If Cora didn’t belong in Hob before Ava’s maneuvering, she did now. Its most infamous occupant, and the most long-term. Eventually the work broke the crippled—it always did—and those in a state of unreason were sold off cheap or took a knife to their own throats. Vacancies were brief. Cora remained. Hob was her home.

She used the doghouse for firewood. It kept her and the rest of Hob warm one night, but its legend marked her for the rest of her time on the Randall plantation. Blake and his friends started telling tales. Blake recounted how he woke from a nap behind the stables to find Cora standing over him with her hatchet, blubbering. He was a natural mimic and his gestures sold the story. Once Cora’s chest started to sprout, Edward, the most wicked of Blake’s gang, bragged of how Cora flapped her dress at him while she made lascivious suggestions and threatened to scalp him when he refused her. Young women whispered how they watched her slink away from the cabins on the full moon, to the woods, where she fornicated with donkeys and goats. Those who found this last story less than credible nonetheless recognized the usefulness of keeping the strange girl outside the circle of respectability.

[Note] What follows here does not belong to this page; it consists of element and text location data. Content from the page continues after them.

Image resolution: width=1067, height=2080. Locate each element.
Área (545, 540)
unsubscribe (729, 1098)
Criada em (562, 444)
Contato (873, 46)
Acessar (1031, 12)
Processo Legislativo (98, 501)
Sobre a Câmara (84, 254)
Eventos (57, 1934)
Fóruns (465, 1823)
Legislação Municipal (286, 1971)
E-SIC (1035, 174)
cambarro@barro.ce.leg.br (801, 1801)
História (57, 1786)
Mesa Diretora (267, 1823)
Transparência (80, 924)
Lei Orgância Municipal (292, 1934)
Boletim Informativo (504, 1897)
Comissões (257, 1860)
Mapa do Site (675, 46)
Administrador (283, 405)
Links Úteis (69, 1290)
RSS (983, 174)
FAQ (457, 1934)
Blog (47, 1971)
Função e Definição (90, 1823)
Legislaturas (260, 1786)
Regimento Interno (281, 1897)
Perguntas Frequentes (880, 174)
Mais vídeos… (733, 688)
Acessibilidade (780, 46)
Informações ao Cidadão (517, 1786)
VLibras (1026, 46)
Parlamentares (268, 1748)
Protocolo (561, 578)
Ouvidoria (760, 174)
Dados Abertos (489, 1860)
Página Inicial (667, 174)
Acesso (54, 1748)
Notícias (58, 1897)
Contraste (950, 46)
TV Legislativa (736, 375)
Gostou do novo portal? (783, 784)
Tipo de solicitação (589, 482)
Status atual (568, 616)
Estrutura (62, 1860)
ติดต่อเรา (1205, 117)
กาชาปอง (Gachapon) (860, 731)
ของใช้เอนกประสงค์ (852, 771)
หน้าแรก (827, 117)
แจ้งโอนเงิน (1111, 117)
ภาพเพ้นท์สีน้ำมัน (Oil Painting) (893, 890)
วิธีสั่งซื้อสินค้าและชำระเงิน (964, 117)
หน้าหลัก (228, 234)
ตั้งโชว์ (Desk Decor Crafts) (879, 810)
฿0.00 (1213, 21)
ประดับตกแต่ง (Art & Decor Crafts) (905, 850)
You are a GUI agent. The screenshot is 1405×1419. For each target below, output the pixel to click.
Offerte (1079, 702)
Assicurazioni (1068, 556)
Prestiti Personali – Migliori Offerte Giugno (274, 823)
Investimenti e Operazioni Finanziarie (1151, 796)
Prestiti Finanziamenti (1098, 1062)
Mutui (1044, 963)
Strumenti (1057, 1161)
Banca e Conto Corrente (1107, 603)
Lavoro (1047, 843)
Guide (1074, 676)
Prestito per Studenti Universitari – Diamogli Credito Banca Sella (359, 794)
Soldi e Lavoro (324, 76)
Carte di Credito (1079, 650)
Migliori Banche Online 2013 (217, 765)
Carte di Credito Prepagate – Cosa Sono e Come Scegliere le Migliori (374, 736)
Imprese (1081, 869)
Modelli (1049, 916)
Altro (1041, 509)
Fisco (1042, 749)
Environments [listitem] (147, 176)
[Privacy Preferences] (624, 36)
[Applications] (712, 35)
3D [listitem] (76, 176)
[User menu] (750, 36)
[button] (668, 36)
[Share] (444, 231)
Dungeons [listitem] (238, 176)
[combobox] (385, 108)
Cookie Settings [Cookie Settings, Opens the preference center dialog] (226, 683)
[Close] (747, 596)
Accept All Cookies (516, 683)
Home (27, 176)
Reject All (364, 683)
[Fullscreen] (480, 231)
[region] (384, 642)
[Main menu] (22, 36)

Not long after it became known that Cora’s womanhood had come into flower, Edward, Pot, and two hands from the southern half dragged her behind the smokehouse. If anyone heard or saw, they did not intervene. The Hob women sewed her up. Blake was gone by then. Perhaps having looked into her face that day, he had counseled his companions against revenge: It will cost you. But he was gone. He ran off three years after she busted up the doghouse, hiding in the swamp for weeks. It was his mutt’s barking that gave away his location to the patrollers. Cora would have said it served him right, had his punishment not made her shiver to think about.





They had already dragged the big table from the kitchen and covered it with food for Jockey’s celebration. At one end a trapper skinned his raccoons and at the other Florence scraped dirt from a mound of sweet potatoes. The fire under the big cauldron cracked and whistled. The soup roiled within the black pot, bits of cabbage chasing around the hog’s head that bobbed up and down, the eye roving in the gray foam. Little Chester ran up and tried to grab a handful of cowpeas, but Alice swatted him away with her ladle.

“Nothing today, Cora?” Alice said.

“Too early,” Cora said.

Alice made a brief show of disappointment and returned to supper.

That’s what a lie looks like, Cora thought, and marked it. It was just as well her garden had refused. On Jockey’s last birthday she had donated two heads of cabbage, which were graciously received. Cora made the mistake of turning back as she departed the kitchen and caught Alice tossing the heads into the slop bucket. She staggered into the sunlight. Did the woman think her food tainted? Is that how Alice had got rid of everything Cora had contributed these past five years, treated every turnip knob and bunch of sour greens? Had it started with Cora, or Mabel, or her grandmother? There was no point in confronting the woman. Alice had been beloved of Randall, and now James Randall, who had grown tall on her mincemeat pies. There was an order of misery, misery tucked inside miseries, and you were meant to keep track.